Coley’s eyes flashed again, with danger and loathing. “I told you to leave him out of this. You already have me. You don’t need him too.”
“I wonder what he’d do, if I went to him and told him I’d killed you. Would he do anything at all? Or maybe he’d just sink down at his desk and stare off at nothing. That seems to be how he handles his problems.”
Coley jerked at one of the manacles. “Leave him alone,” he snarled, low and dangerous.
Pinto laughed. Coley cursed himself. Pinto was trying to bait him.
Coley scrutinized his nemesis. “Even you care about someone, don’t you?”
“I do?”
“Your boss, Lucrece Posey.”
“Maybe,” Pinto said smoothly.
“And you wouldn’t like it if I tried to do something to her.”
“I wouldn’t try it,” Pinto said. “You’d bring down the whole gang right on your back. And you’d be deader than I’m going to make you now.”
“I have more resources than you give me credit for.”
“But you weren’t made one of the six regional leaders of crime worldwide,” Pinto replied. “Don’t mess with us, Coley. You’re out of our league.”

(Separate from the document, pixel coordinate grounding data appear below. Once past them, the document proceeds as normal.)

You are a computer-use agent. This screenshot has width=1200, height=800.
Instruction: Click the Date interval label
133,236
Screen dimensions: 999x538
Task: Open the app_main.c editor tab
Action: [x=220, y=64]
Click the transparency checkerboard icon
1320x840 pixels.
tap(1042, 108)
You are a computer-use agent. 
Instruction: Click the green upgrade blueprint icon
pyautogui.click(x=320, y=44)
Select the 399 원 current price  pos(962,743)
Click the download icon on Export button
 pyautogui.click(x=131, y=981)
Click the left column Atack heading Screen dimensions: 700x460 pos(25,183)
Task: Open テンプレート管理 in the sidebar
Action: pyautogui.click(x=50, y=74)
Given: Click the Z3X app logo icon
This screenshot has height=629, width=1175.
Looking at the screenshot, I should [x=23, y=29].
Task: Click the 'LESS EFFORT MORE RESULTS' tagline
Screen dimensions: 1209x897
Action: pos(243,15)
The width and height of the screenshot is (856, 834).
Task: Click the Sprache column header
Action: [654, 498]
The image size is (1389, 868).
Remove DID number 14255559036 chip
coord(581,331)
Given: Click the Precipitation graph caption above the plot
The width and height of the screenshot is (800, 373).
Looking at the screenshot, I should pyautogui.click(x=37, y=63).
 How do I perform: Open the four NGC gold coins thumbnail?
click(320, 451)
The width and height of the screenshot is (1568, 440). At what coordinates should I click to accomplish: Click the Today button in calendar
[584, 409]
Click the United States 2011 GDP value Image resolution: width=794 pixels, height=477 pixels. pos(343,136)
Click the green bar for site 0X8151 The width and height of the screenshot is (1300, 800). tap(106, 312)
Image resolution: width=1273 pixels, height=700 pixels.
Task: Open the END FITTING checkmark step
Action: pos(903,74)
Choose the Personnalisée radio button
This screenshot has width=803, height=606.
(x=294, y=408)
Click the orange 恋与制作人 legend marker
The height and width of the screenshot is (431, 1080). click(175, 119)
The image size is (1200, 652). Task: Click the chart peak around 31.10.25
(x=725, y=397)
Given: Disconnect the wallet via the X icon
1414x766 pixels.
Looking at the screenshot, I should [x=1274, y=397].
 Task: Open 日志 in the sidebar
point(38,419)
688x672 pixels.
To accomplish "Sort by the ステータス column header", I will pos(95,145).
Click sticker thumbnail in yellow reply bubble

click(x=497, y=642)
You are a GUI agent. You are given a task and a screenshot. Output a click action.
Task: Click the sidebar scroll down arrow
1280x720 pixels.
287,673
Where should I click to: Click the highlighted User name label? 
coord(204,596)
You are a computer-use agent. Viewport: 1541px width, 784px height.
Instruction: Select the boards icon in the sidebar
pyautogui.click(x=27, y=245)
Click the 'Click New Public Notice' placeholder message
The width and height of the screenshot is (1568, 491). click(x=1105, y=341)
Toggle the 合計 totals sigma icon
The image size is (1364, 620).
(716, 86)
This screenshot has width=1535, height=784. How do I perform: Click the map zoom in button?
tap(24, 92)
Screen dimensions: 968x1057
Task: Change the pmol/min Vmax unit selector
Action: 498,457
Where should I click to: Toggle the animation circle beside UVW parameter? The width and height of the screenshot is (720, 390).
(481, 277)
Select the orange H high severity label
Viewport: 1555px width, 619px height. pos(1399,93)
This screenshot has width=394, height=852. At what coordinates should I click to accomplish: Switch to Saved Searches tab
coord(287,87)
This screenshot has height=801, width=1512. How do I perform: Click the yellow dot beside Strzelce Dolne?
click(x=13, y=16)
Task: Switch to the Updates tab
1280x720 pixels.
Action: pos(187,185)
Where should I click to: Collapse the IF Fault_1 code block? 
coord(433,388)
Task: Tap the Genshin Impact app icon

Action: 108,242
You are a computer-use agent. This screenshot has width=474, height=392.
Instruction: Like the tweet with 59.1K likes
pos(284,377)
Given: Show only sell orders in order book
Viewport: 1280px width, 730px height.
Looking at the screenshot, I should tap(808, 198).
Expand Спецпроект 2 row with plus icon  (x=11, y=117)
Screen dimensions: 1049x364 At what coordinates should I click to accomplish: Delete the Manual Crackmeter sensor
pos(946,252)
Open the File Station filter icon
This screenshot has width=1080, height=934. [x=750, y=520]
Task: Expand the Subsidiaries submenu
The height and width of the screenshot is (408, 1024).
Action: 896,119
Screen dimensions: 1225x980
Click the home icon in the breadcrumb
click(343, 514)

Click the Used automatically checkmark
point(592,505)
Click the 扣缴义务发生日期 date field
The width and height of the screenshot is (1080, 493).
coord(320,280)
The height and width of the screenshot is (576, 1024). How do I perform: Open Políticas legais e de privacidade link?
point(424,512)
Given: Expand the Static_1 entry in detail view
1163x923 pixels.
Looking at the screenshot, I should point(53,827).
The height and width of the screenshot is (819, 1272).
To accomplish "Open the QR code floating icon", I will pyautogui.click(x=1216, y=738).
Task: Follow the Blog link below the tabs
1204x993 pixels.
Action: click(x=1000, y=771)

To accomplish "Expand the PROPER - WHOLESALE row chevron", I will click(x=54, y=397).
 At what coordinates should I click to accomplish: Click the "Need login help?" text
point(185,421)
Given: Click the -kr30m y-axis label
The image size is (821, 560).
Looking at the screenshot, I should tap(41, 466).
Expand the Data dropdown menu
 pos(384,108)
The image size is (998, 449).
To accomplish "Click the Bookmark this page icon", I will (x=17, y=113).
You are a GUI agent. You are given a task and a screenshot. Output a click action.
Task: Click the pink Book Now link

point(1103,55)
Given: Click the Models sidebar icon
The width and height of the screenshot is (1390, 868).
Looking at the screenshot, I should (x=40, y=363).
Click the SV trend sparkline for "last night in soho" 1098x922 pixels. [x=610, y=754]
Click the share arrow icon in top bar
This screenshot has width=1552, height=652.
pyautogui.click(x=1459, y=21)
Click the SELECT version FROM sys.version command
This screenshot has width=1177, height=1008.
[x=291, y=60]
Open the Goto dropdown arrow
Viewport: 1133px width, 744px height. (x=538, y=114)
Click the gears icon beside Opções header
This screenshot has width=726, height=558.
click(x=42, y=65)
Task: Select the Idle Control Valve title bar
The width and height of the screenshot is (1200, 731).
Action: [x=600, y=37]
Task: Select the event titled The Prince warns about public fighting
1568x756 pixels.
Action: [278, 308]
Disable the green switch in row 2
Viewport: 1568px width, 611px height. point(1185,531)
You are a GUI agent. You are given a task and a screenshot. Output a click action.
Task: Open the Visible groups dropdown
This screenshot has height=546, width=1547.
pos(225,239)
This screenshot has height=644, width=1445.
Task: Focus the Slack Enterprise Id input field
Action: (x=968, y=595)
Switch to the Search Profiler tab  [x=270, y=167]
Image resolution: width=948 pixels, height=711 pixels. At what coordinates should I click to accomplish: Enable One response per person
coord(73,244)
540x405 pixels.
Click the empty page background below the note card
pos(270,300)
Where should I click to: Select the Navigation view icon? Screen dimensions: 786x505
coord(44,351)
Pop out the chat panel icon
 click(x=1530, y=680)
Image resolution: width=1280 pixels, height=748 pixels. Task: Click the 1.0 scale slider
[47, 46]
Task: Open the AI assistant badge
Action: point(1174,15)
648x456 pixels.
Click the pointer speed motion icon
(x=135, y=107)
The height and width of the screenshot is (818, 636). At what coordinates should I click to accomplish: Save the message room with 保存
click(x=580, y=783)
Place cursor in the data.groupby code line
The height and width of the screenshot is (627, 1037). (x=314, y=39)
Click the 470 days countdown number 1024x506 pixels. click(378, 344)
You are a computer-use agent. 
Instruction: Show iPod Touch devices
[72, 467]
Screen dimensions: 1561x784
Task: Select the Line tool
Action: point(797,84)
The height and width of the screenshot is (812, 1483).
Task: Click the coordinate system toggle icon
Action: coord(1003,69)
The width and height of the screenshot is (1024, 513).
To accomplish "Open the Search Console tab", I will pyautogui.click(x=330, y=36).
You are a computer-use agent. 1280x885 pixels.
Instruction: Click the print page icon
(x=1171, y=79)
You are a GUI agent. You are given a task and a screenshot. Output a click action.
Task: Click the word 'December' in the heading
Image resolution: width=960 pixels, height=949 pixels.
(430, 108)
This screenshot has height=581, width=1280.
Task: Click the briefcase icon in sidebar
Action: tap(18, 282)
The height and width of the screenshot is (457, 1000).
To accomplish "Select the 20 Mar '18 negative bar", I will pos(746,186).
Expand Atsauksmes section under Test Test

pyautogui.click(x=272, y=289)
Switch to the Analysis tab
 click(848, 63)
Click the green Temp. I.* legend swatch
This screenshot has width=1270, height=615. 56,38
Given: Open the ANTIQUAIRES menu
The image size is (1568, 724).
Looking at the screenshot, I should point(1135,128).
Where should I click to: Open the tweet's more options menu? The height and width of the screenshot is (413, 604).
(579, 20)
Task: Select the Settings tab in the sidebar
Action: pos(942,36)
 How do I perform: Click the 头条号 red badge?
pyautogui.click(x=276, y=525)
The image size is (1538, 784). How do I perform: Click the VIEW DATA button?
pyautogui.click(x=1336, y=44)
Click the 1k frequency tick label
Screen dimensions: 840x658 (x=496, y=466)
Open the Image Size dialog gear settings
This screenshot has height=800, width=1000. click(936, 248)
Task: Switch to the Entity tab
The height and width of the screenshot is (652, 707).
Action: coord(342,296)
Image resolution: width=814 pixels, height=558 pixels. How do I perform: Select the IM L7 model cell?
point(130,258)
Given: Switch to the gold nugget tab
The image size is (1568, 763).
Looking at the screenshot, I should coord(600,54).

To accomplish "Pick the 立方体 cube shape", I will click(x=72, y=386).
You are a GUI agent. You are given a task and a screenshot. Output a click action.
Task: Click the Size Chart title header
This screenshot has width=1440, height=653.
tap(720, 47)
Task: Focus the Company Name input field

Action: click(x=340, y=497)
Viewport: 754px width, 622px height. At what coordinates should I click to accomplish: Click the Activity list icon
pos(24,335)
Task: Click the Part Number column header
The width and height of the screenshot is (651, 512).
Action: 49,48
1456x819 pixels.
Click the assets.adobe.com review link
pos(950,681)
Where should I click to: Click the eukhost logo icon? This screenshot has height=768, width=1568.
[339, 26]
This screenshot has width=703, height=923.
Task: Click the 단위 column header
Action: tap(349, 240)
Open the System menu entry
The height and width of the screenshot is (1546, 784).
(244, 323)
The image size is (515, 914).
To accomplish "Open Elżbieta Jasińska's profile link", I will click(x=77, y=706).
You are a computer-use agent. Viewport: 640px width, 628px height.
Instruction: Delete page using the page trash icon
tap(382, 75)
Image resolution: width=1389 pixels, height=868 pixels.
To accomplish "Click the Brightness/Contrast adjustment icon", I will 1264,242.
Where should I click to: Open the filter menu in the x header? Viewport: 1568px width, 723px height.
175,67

Coley’s expression only darkened further. He knew Pinto was right. And he didn’t really have any plans to go after Lucrece Posey. That was trouble he did not need. And since Ray was alright and had not been tortured by Pinto, he certainly did not need it either.
“You’d only do that if something happened to Norman, though, wouldn’t you,” Pinto said. “You’ve been staying out of trouble since you got here, probably for his sake.”
“I don’t see any point in becoming a wanted man again.”
“Oh no, especially when you’ve got everything you want right at that golfing club.”
“Especially when I’m in a different time, where I’m a free man,” Coley countered.
“You’re not free now.” Pinto pulled the lever and this time stepped away from it.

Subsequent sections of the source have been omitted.